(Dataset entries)

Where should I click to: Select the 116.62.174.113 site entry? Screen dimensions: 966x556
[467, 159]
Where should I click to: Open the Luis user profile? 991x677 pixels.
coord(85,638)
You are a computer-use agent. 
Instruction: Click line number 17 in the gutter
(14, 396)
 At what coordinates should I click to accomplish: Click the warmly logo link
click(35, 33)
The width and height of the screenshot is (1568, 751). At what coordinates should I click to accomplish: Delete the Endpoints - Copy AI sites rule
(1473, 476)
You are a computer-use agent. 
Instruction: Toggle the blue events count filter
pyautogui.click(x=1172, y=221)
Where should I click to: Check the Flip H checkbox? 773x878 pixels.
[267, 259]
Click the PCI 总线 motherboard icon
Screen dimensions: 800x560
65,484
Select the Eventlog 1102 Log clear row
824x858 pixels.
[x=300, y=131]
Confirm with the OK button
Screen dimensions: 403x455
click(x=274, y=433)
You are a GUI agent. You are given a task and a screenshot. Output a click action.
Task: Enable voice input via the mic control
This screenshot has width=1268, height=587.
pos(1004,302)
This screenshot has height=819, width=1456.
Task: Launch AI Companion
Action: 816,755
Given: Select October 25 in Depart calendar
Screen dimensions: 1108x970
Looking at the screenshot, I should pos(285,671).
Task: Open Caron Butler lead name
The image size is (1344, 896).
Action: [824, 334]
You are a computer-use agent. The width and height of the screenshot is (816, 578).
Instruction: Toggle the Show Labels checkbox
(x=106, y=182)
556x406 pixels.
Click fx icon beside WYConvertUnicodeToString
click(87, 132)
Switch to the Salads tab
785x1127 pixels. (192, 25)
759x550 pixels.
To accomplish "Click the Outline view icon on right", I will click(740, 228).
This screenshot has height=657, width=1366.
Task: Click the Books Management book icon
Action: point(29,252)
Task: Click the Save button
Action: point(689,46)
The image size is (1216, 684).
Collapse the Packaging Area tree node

ACTIVITY:
The records above should be repeated exactly. Print them all.

EXERCISE ANSWER:
Where should I click to: Select the 116.62.174.113 site entry? Screen dimensions: 966x556
[467, 159]
Where should I click to: Open the Luis user profile? 991x677 pixels.
coord(85,638)
You are a computer-use agent. 
Instruction: Click line number 17 in the gutter
(14, 396)
 At what coordinates should I click to accomplish: Click the warmly logo link
click(35, 33)
The width and height of the screenshot is (1568, 751). At what coordinates should I click to accomplish: Delete the Endpoints - Copy AI sites rule
(1473, 476)
You are a computer-use agent. 
Instruction: Toggle the blue events count filter
pyautogui.click(x=1172, y=221)
Where should I click to: Check the Flip H checkbox? 773x878 pixels.
[267, 259]
Click the PCI 总线 motherboard icon
Screen dimensions: 800x560
65,484
Select the Eventlog 1102 Log clear row
824x858 pixels.
[x=300, y=131]
Confirm with the OK button
Screen dimensions: 403x455
click(x=274, y=433)
You are a GUI agent. You are given a task and a screenshot. Output a click action.
Task: Enable voice input via the mic control
This screenshot has width=1268, height=587.
pos(1004,302)
This screenshot has height=819, width=1456.
Task: Launch AI Companion
Action: 816,755
Given: Select October 25 in Depart calendar
Screen dimensions: 1108x970
Looking at the screenshot, I should pos(285,671).
Task: Open Caron Butler lead name
The image size is (1344, 896).
Action: [824, 334]
You are a computer-use agent. The width and height of the screenshot is (816, 578).
Instruction: Toggle the Show Labels checkbox
(x=106, y=182)
556x406 pixels.
Click fx icon beside WYConvertUnicodeToString
click(87, 132)
Switch to the Salads tab
785x1127 pixels. (192, 25)
759x550 pixels.
To accomplish "Click the Outline view icon on right", I will click(740, 228).
This screenshot has height=657, width=1366.
Task: Click the Books Management book icon
Action: point(29,252)
Task: Click the Save button
Action: point(689,46)
The image size is (1216, 684).
Collapse the Packaging Area tree node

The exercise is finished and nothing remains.